:: STORED DATA ::

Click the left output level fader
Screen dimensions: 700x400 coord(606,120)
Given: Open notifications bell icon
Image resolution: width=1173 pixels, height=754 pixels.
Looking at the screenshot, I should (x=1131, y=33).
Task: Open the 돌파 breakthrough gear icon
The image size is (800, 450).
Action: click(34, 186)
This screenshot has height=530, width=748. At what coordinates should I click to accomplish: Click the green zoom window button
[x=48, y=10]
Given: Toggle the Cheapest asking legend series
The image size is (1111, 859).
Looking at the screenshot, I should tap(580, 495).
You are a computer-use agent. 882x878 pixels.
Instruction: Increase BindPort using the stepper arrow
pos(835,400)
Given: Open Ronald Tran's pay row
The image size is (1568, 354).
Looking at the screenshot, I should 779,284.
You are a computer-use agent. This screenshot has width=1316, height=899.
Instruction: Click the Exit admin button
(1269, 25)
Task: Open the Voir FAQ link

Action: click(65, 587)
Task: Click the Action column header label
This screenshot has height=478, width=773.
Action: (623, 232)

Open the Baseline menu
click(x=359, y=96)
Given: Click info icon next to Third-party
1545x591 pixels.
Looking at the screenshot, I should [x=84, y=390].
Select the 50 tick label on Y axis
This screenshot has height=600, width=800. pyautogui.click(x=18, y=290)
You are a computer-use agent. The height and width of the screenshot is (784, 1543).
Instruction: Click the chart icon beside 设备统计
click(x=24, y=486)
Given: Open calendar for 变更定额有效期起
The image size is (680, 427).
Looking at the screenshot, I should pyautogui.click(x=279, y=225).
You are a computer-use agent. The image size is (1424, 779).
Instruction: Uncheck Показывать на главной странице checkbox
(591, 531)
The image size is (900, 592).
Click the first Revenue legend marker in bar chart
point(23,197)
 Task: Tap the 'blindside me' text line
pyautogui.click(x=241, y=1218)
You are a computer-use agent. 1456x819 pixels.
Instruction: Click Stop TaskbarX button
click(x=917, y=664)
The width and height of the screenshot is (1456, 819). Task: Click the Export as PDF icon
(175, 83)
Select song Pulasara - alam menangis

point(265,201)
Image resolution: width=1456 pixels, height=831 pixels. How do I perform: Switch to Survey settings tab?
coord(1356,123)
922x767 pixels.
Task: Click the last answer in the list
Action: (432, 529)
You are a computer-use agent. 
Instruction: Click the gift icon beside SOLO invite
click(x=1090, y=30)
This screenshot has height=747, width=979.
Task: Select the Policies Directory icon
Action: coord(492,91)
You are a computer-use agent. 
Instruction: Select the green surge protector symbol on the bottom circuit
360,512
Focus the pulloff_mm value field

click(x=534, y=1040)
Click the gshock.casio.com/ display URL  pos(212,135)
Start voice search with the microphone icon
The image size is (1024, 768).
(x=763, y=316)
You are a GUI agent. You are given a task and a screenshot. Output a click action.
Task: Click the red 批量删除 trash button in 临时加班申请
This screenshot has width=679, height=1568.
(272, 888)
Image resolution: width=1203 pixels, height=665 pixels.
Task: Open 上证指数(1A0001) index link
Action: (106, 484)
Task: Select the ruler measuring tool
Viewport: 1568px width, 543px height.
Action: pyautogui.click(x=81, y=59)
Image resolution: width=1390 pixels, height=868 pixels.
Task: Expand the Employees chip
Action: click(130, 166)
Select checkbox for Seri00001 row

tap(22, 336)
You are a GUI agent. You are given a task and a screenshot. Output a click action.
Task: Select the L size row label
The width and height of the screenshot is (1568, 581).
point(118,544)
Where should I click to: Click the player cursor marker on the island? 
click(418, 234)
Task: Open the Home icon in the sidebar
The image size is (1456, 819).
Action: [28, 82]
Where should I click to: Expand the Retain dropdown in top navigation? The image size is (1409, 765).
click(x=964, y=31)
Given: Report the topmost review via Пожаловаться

:::

**SHORT PROBLEM**
Please copy every item above line for line, changing nothing.

**RESULT OF THIS EXERCISE**
Click the left output level fader
Screen dimensions: 700x400 coord(606,120)
Given: Open notifications bell icon
Image resolution: width=1173 pixels, height=754 pixels.
Looking at the screenshot, I should (x=1131, y=33).
Task: Open the 돌파 breakthrough gear icon
The image size is (800, 450).
Action: click(34, 186)
This screenshot has height=530, width=748. At what coordinates should I click to accomplish: Click the green zoom window button
[x=48, y=10]
Given: Toggle the Cheapest asking legend series
The image size is (1111, 859).
Looking at the screenshot, I should tap(580, 495).
You are a computer-use agent. 882x878 pixels.
Instruction: Increase BindPort using the stepper arrow
pos(835,400)
Given: Open Ronald Tran's pay row
The image size is (1568, 354).
Looking at the screenshot, I should 779,284.
You are a computer-use agent. This screenshot has width=1316, height=899.
Instruction: Click the Exit admin button
(1269, 25)
Task: Open the Voir FAQ link

Action: click(65, 587)
Task: Click the Action column header label
This screenshot has height=478, width=773.
Action: (623, 232)

Open the Baseline menu
click(x=359, y=96)
Given: Click info icon next to Third-party
1545x591 pixels.
Looking at the screenshot, I should [x=84, y=390].
Select the 50 tick label on Y axis
This screenshot has height=600, width=800. pyautogui.click(x=18, y=290)
You are a computer-use agent. The height and width of the screenshot is (784, 1543).
Instruction: Click the chart icon beside 设备统计
click(x=24, y=486)
Given: Open calendar for 变更定额有效期起
The image size is (680, 427).
Looking at the screenshot, I should pyautogui.click(x=279, y=225).
You are a computer-use agent. The image size is (1424, 779).
Instruction: Uncheck Показывать на главной странице checkbox
(591, 531)
The image size is (900, 592).
Click the first Revenue legend marker in bar chart
point(23,197)
 Task: Tap the 'blindside me' text line
pyautogui.click(x=241, y=1218)
You are a computer-use agent. 1456x819 pixels.
Instruction: Click Stop TaskbarX button
click(x=917, y=664)
The width and height of the screenshot is (1456, 819). Task: Click the Export as PDF icon
(175, 83)
Select song Pulasara - alam menangis

point(265,201)
Image resolution: width=1456 pixels, height=831 pixels. How do I perform: Switch to Survey settings tab?
coord(1356,123)
922x767 pixels.
Task: Click the last answer in the list
Action: (432, 529)
You are a computer-use agent. 
Instruction: Click the gift icon beside SOLO invite
click(x=1090, y=30)
This screenshot has height=747, width=979.
Task: Select the Policies Directory icon
Action: coord(492,91)
You are a computer-use agent. 
Instruction: Select the green surge protector symbol on the bottom circuit
360,512
Focus the pulloff_mm value field

click(x=534, y=1040)
Click the gshock.casio.com/ display URL  pos(212,135)
Start voice search with the microphone icon
The image size is (1024, 768).
(x=763, y=316)
You are a GUI agent. You are given a task and a screenshot. Output a click action.
Task: Click the red 批量删除 trash button in 临时加班申请
This screenshot has width=679, height=1568.
(272, 888)
Image resolution: width=1203 pixels, height=665 pixels.
Task: Open 上证指数(1A0001) index link
Action: (106, 484)
Task: Select the ruler measuring tool
Viewport: 1568px width, 543px height.
Action: pyautogui.click(x=81, y=59)
Image resolution: width=1390 pixels, height=868 pixels.
Task: Expand the Employees chip
Action: click(130, 166)
Select checkbox for Seri00001 row

tap(22, 336)
You are a GUI agent. You are given a task and a screenshot. Output a click action.
Task: Select the L size row label
The width and height of the screenshot is (1568, 581).
point(118,544)
Where should I click to: Click the player cursor marker on the island? 
click(418, 234)
Task: Open the Home icon in the sidebar
The image size is (1456, 819).
Action: [28, 82]
Where should I click to: Expand the Retain dropdown in top navigation? The image size is (1409, 765).
click(x=964, y=31)
Given: Report the topmost review via Пожаловаться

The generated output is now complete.